Has anyone come across a lightweight implementation of a 512-bit unsigned integer that can be used on the device?

My problem with the implementations I have found (if they work at all :'( )is that they will often be very inefficient, especially when it comes to memory. Since using compute 6.1 I only have 255 registers per thread I can’t afford to use too many big ints per thread.

If someone can provide some insight from their own endeavors or give me some ideas on how to proceed I would be very thankful!

Here are a few resources:

  • question on SO
  • question on these forums, I imagine there is a straightforward extension of the 256-bit ninja stuff there to 512 bits (here is 128 bit version)
  • xmp/cgbn

If it were me, I would start with xmp/cgbn, and then look at the ninja stuff by njuffa only if needed.

I wouldn’t start out on this road by worrying about register usage. You don’t have direct control over that anyway. Assuming that registers limit your options is not supportable. And I don’t know how you assess efficiency without building test cases. Unless you are a compiler genius.

1 Like

I am currently using my fork of https://github.com/blawar/biginteger/blob/master/integer.h, with some modifications to get it running on cuda/compile in the first place.
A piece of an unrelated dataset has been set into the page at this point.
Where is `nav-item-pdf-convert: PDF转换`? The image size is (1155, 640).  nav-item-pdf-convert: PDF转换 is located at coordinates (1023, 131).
I am targeting workgroups of 1024 Threads to maximize utilization. The problem is that the operations I need (powmod) end up using too many registers. (at least that’s what nvcc tells me)
I have looked into the SO and forum post, and yes they are definitely good options if I end up implementing it myself. I was hoping someone else had come across this problem before and had a handy solution.
I have looked into xmp/cgbn, but they both seem kind of overkill for my problem.

Thanks for taking your time to answer my question.

This is controllable. Just use the tools nvcc offers to limit registers per thread usage. Yes, it will probably have perf implications, but that is a logical starting point. I would evaluate that first if I had made that kind of investment in a code base.

How would that work? if I limit the number of registers, won’t the computation just fail in the first place? I mean it used too many registers per thread, not too many registers in total.

You said this:

Can you be more specific? Specifically, can you copy and paste the nvcc output you are referring to into this thread?

For some background, you may want to read this including the comments.

Sure! Here is the output:
Fatal error: kernel (too many resources requested for launch)
Adding the -Xptxas -v option tells me it uses 249 registers per thread.
Maybe I understood the error wrong. Maybe I’m running into the 65k max registers limit not the 255 registers per thread. But in either case, using 249 registers seems super inefficient, but maybe that’s just the way it is? I assume this comes from stuff like having a bunch of temp variables in the computation? or are those released once they go out of the function scope? I don’t really have a lot of experience with this low level gpu programming.

So if you add -maxrregcount 64 to your compile command line, you should be able to make the fatal error go away. Yes, there may be a performance implication, but since your previous attempt was not running at all the comparison may be moot or have to be considered carefully.

If I had invested some time in a code base and ran into that error, that is what I would do first, before throwing everything out and starting over.